The Quality of Life Project Student Feature: Lily Switka

The+Quality+of+Life+Project+Student+Feature%3A+Lily+Switka

Courtesy of Instagram @theqolproject

The Quality of Life Project Student Feature: Lily Switka

Grant Carter Co-Culture Editor

This excerpt was taken from The Quality of Life Project, a student run social media project dedicated to sharing the stories and experiences of Villanova students. The original post can be found  on Instagram; @theqolproject.

My life is like a crazy mixed-up story, and I like to make it sound as weird and romantic and funny as it actually is.

I’ve recently decided to change my major, which has been a huge deal for me. I came in declared as Astronomy & Astrophysics, which is obviously a fascinating field of study. I have been so amazed by space my entire life, but I’ve also always been very passionate about writing and social justice. Over the past couple months, it’s been this trail period where I realized that maybe Astrophysics isn’t what I want to do, not because I don’t find it interesting or don’t love it, but more so because I want to work with people and help them. Everyone in my major is amazingly talented and scientifically oriented, with these insane math abilities. That could never be me; I’m just too artistic. I’m much more inclined to notice a beautiful flower than a solution to an equation. So as of next semester, I’m doing a double major in English and Peace & Justice, with a minor in Astronomy. I couldn’t be more excited. I took History of Homelessness this semester, and it was my favorite class I’ve ever taken here. 

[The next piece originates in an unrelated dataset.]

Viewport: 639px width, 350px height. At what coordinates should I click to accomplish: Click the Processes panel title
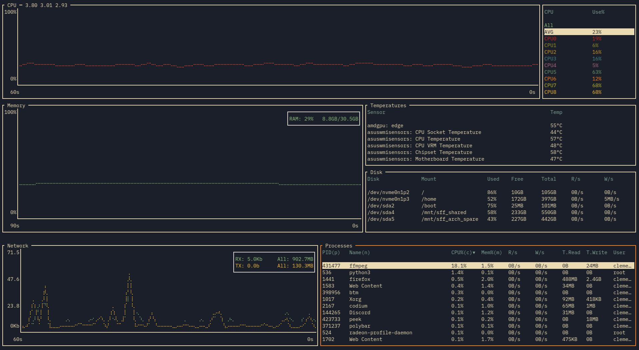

We’ve read 10 books and I just tore through them. I love learning about things that we can actually change, rather than just scientific fact. Being a part of Service Learning Community, I’ve realized that service is so much more than just going on a break trip or doing a food drive. 

It’s really about the relationships  that you make with people.You can learn so much more from them and the way that they deal with their struggles than you can in a class.

I went to see Father Greg Boyle speak, and someone asked him “How do you do it all? How do you not get overwhelmed?”. I loved his response: “If you’re getting overwhelmed, you’re making it about yourself. I get endless joy from experiencing what these people are experiencing with them and getting to grow and learn from them as people who have dignity. So I never feel exhausted.”

Writing is going to be the way that I actually bring about some kind of social change. While Peace & Justice itself is incredible, I think I need an active piece to it, and writing does that for me. Also, I just have so much passion in my heart for putting a pen to paper. I’ve been writing since I could hold a pencil. I have this cabinet at home that’s just brimming with journals. Like, more than 50 of them. I feel that God speaks through me through writing. It’s like a stream of consciousness of what’s coming to you at that specific moment. 

I definitely have respect for planned out writing, but for me some of the best stuff comes when I’m really feeling a lot of emotion and just need to put it into words, and that manifests itself in whatever way it does.

I’ve been doing a lot of little writing blurbs, and I’m not really sure what genre that is, but it’s just a reflection of what I’m feeling right then.

Social media has such a bad connotation to it now and it’s said to really harm your mental health, but I really try to be authentic with what I put out there. 

I like to share my art and my photography. Just genuine moments. I wear my heart on my sleeve, I have no secrets. I want that to come through.

I just think kindness is the most important thing. Like ever. The way I present myself to people, I just try my best to be that person that’s like always kind. It takes a level of maturity to see past petty things and just try to get to know people for who they are, not what they identify with or the perceptions we might have about them. That’s pretty much been my life motto: have courage and be kind. Everyone’s busy and talented and smart and everyone has their own thing going on, so I feel like we don’t always take the time to do something nice for someone. I take pride in knowing that I can be that person. Kindness makes all the difference.

I feel very lucky to have had people in my life who have modeled that for me. My dad was the coolest person ever and my best friend. He was one of those people that was just like that. He’d walk into a room and you’d just immediately know what this guy’s about. He was so full of life, and that’s how I’m always trying to be. 

He passed away when I was eleven, but I have never felt more blessed to have known a person and be inspired by them. Of course I miss him every single day, but I still feel his presence in everything I do.

He’s a part of me. Every day I see some kind of sign that reminds me of him. I feel like I’m the legacy of the way he was.

Life is so precious. I don’t get caught up in what other people do because I’m able to see the bigger picture, but it’s still hard sometimes. I’m just trying to navigate this world and put as much love out there as possible.